# PROBLEM REQUIREMENTS
Output exactly the lines from the first line of the records below through the line containing "You are a computer-use", both included, leaving out any pictures.

RECORD EXCERPTS: Begin

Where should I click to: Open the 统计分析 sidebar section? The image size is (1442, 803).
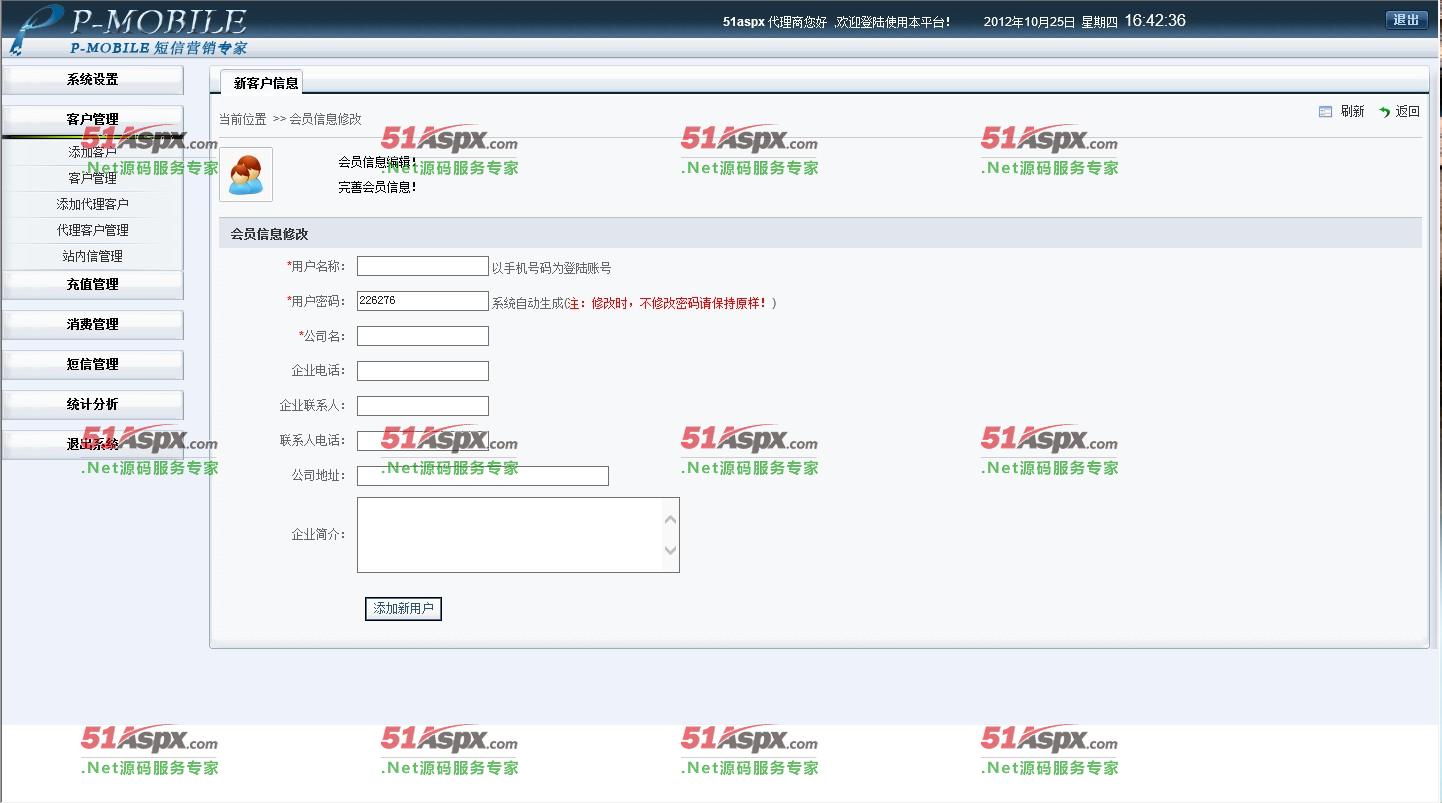[x=93, y=405]
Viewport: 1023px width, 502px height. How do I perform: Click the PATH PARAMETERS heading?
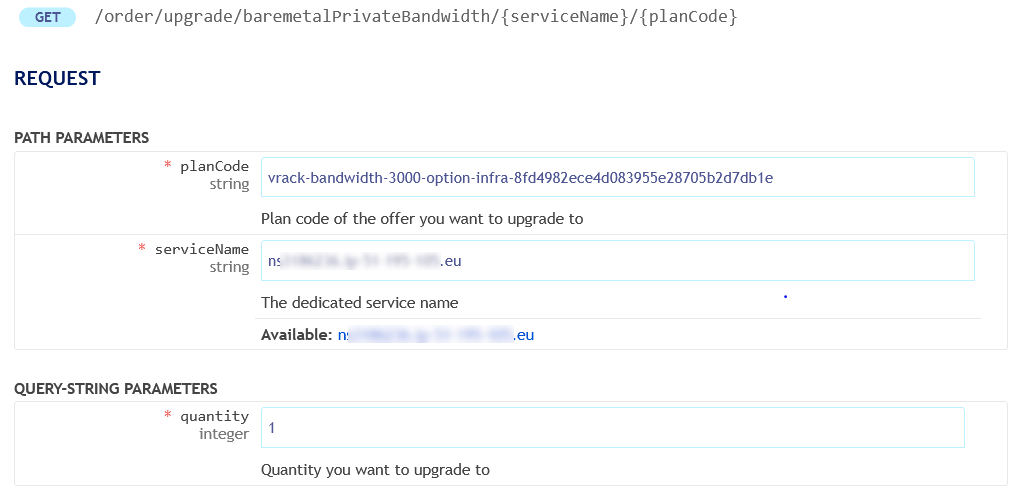pos(82,138)
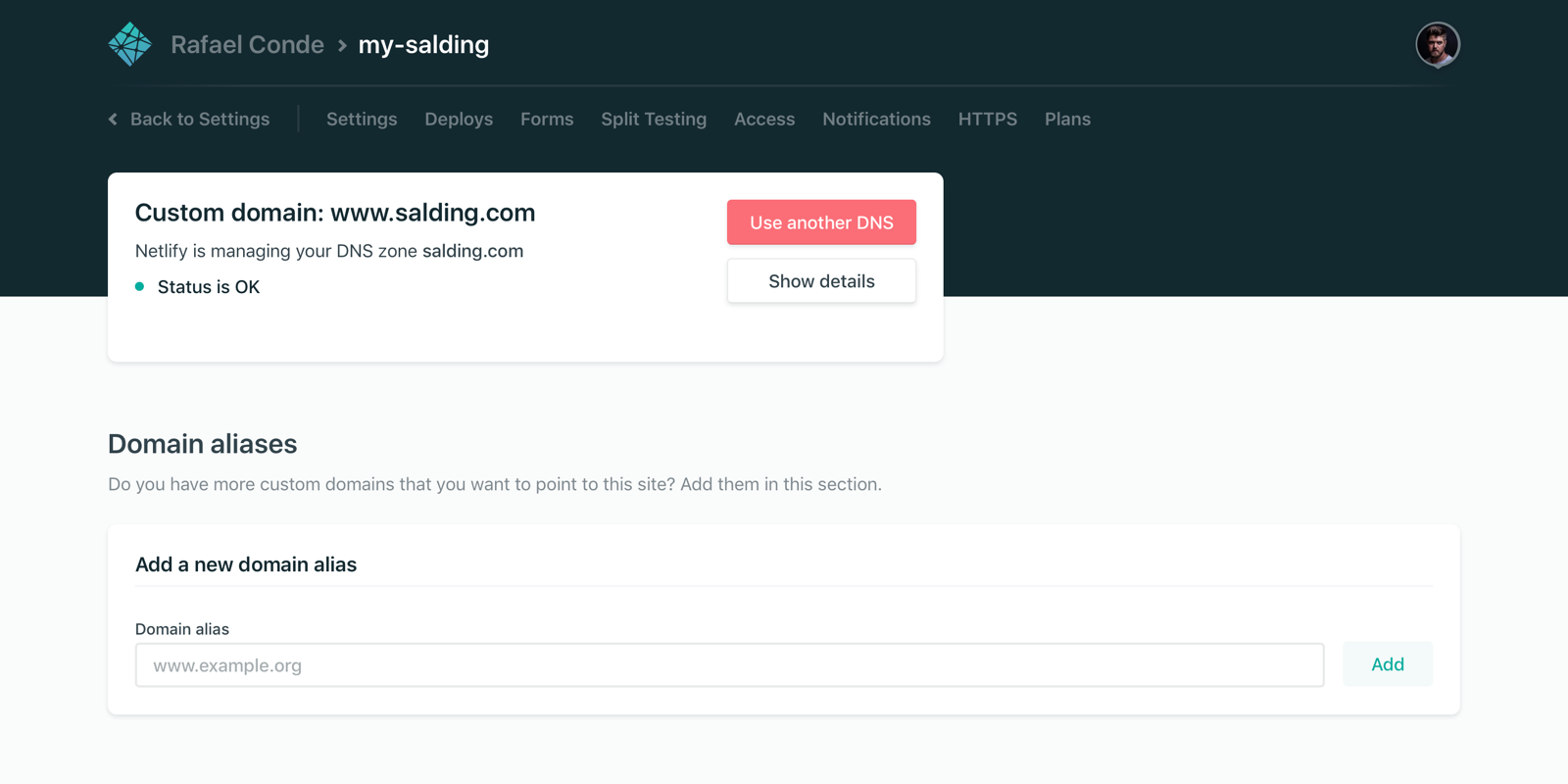The height and width of the screenshot is (784, 1568).
Task: Expand domain details with Show details
Action: tap(821, 281)
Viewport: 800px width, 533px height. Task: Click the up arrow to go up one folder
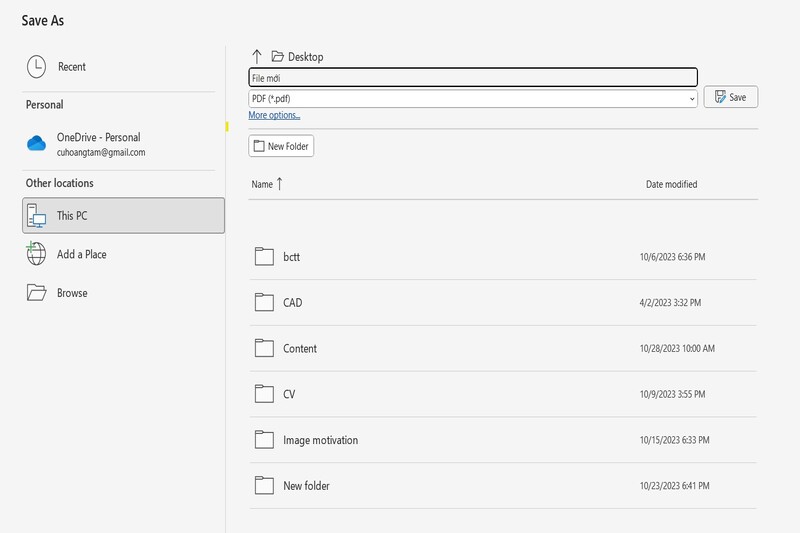pyautogui.click(x=257, y=57)
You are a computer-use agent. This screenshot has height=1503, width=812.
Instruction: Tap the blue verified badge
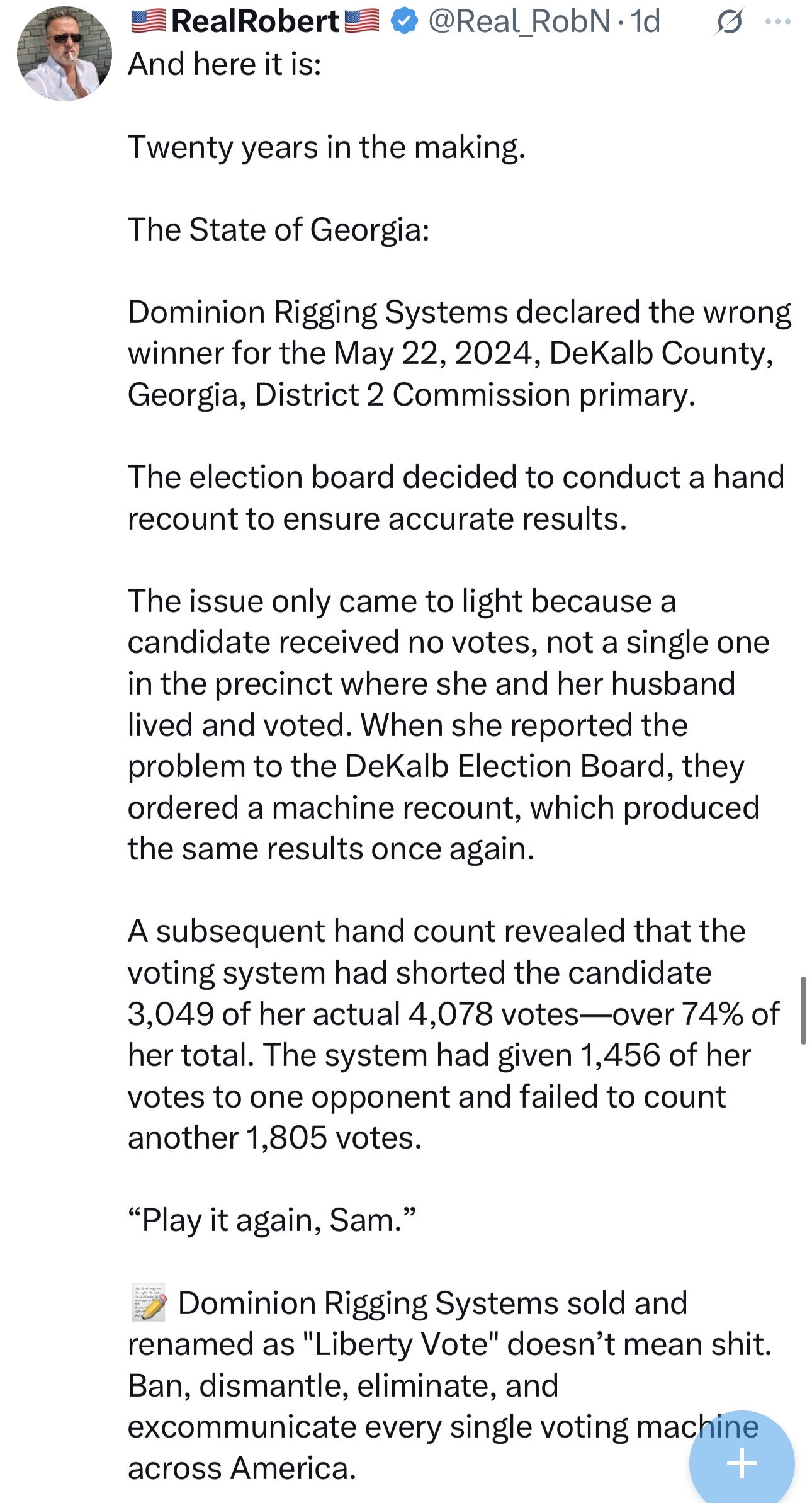pyautogui.click(x=403, y=22)
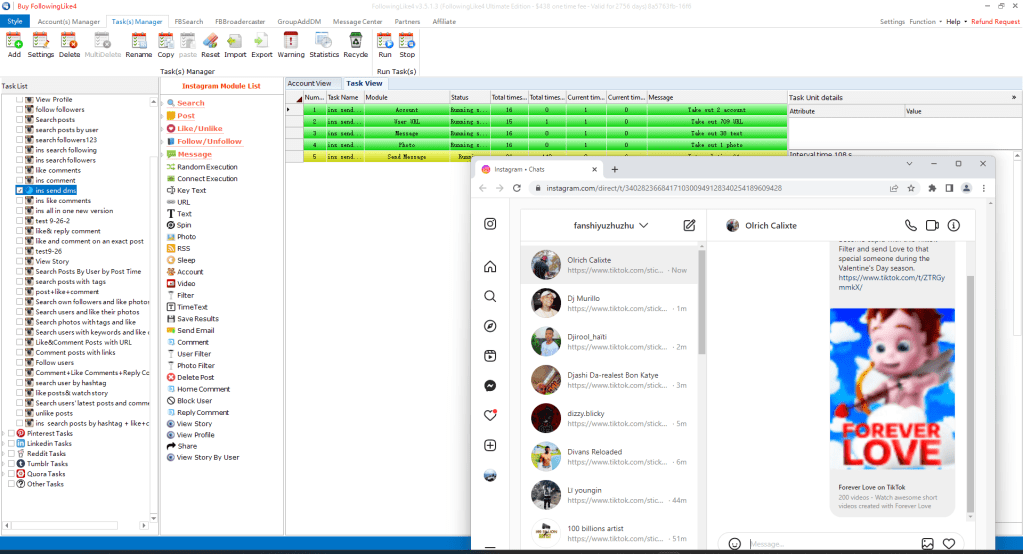The width and height of the screenshot is (1023, 554).
Task: Click the Stop tasks icon
Action: pos(407,45)
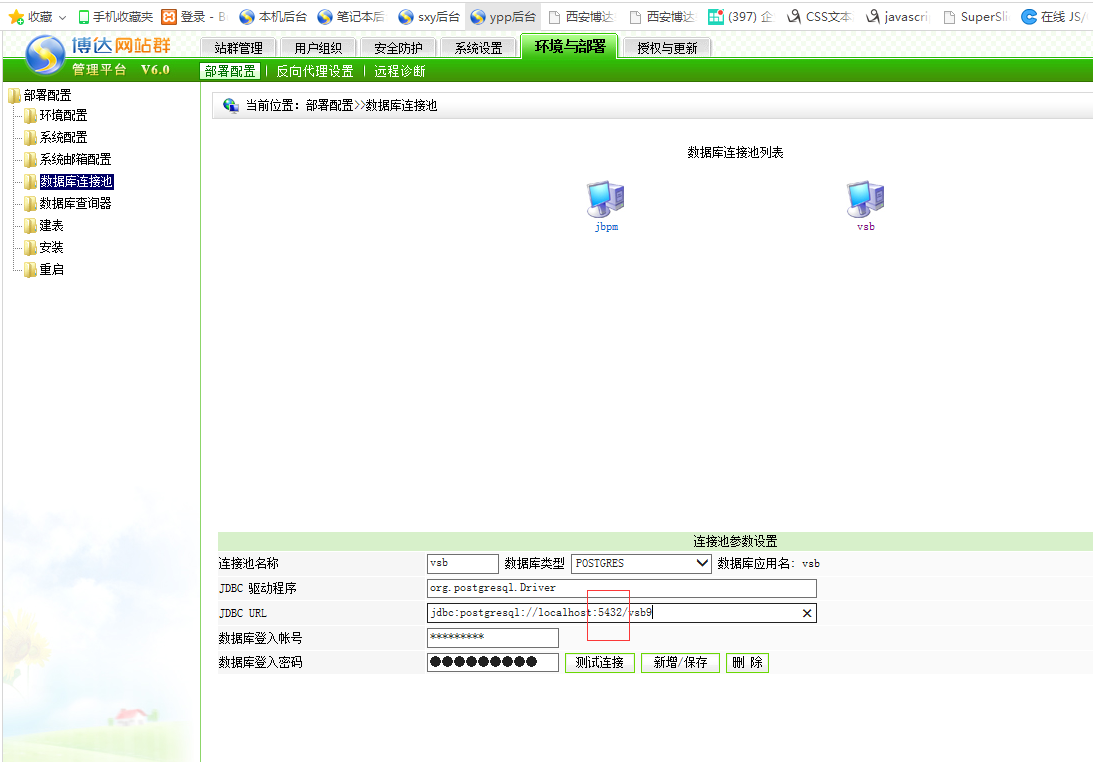Click the globe icon beside 当前位置
This screenshot has width=1093, height=762.
(x=231, y=106)
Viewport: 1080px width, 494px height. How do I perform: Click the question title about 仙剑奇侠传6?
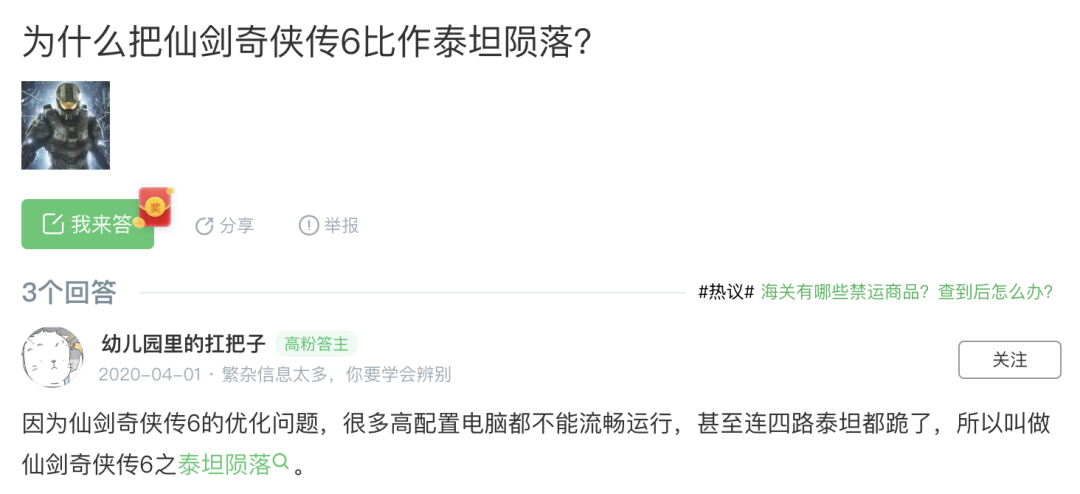tap(306, 41)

RECORD EXCERPTS: End

# SOLVED EXERCISE
Where should I click to: Open the 统计分析 sidebar section? The image size is (1442, 803).
[x=93, y=405]
Viewport: 1023px width, 502px height. How do I perform: Click the PATH PARAMETERS heading?
pos(82,138)
The height and width of the screenshot is (784, 1568).
Task: Expand domain details with Show details
Action: tap(821, 281)
Viewport: 800px width, 533px height. Task: Click the up arrow to go up one folder
pyautogui.click(x=257, y=57)
You are a computer-use agent. This screenshot has height=1503, width=812.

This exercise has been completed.